Erin Coughlin Hollowell

Erin Coughlin Hollowell on “Instructions for compass truing

Just about every Sunday you can find me in church, a strip of rough shoreline called Bishop’s Beach by the colonizers and Tuggeht by the Indigenous people in Homer, Alaska. Walking the beach is part of a long-term dedication to a place for me, someone who lived in twelve different parts of the United States by the time I was thirty. Deeply learning a singular place has been something new to me. For the last eleven years, I’ve been walking Bishop’s Beach and paying attention, purposefully.

Instructions for compass truing” is part of a collaboration with artist Andrea Wollensak, sponsored by the Rasmuson Museum in Anchorage, Alaska. When Andrea tasked me with writing poems about water, specifically someplace that I had a relationship with, I thought of Bishop’s Beach and Kachemak Bay. The beach faces a mountain range with several glaciers, and the water is always changing with the weather which is restless, fickle, and often fierce.

Andrea asked me to pay specific attention to the sounds of the beach, to write as many poems as I’d like about that liminal space where the water and land carry out their long relationship of change. The end product was a set of my poems and a set of another poet Jen Stever Ruckle’s poems that were “illustrated” by a computer program developed to create artifacts that looked like wave-smoothed stones and crystalline structures all triggered by the speed and pitch with which we read the work out loud.

But the beginning evocation, to write about the water was a bit daunting. To write about a place like Bishop’s Beach is to risk falling into cliché. To describe it might lead one to vast gestures but none of the intimacy that walking a strip of coastline several times a week brings. So I began to look for other forms that the poems might take that would express the “why” of the act as well as the great churning mystery of the place itself.

I made a list of forms gleaned from other sources: invention, charm, recipe, map, vow, conversation, almanac, instruction, catalog. I felt like having an external form might push me past the cliché of the description of the ocean and allow me make imagistic leaps that might otherwise feel out of place.

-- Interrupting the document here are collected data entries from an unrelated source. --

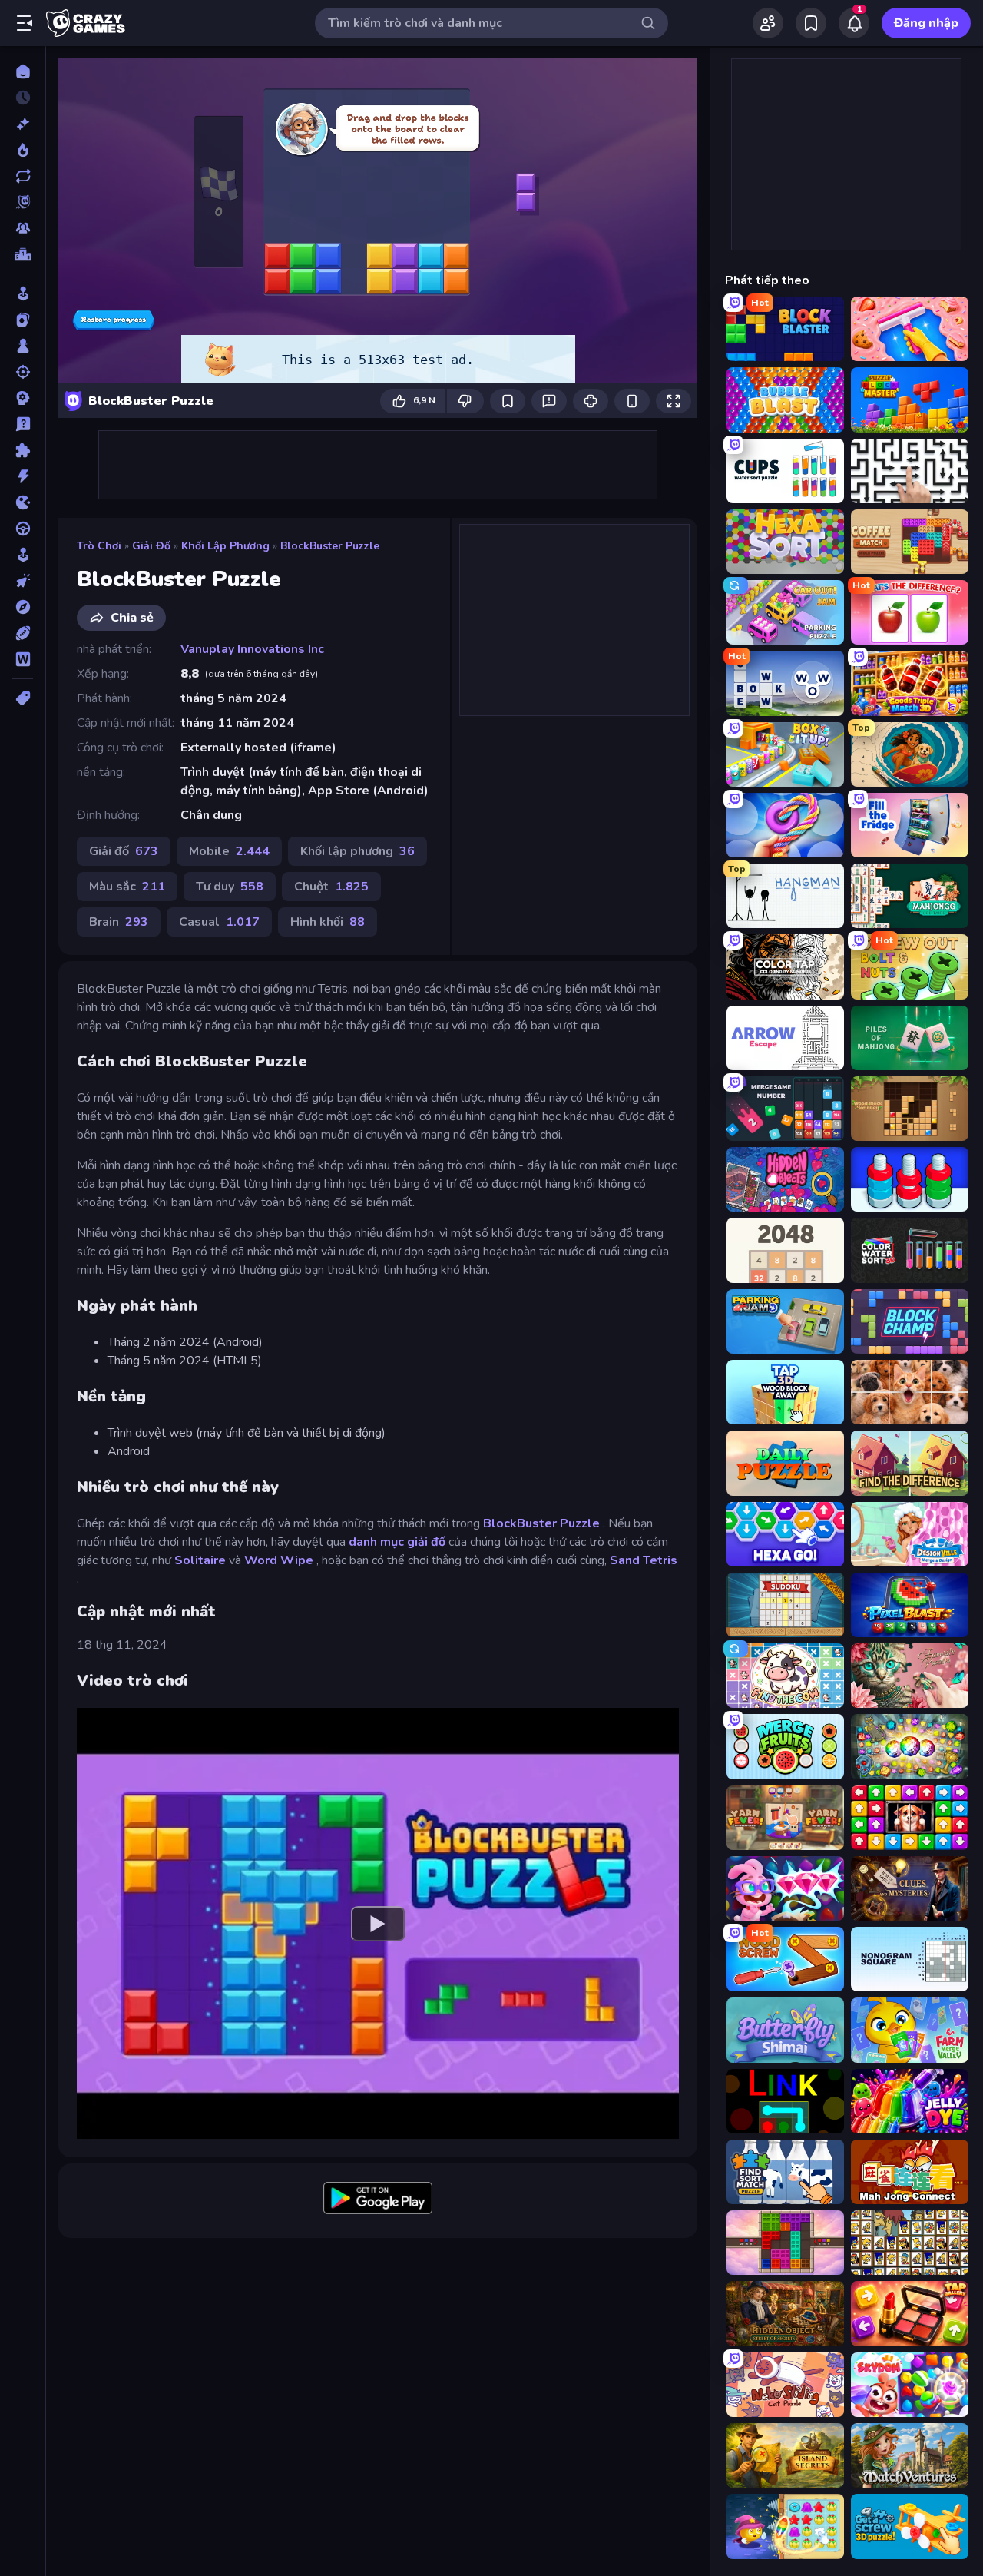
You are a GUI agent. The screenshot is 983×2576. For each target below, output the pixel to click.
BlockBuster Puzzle (329, 546)
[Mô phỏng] (22, 555)
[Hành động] (22, 476)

I tasked myself to write poems that encapsulated what I felt and thought as I walked along the beach each week. How the beach is the place that I bring my hardest feelings to sort. I walked along Bishop’s Beach while one of my best friends was being removed from life support. I walked along the same shore when my father died. When I had to put my seventeen year old dog down. Always along the water to right-size my emotions which can be tremendously large in my heart and comfortingly small and brief when compared to mountains.

Instructions for compass truing” is a poem about those emotions and how walking along the beach can assist a person to get their compass trued. Compass truing is a method of calibrating a compass so that it reads correctly for wayfinding. And perhaps that is truly what I’m doing as I walk along Bishop’s Beach – finding my way in the world.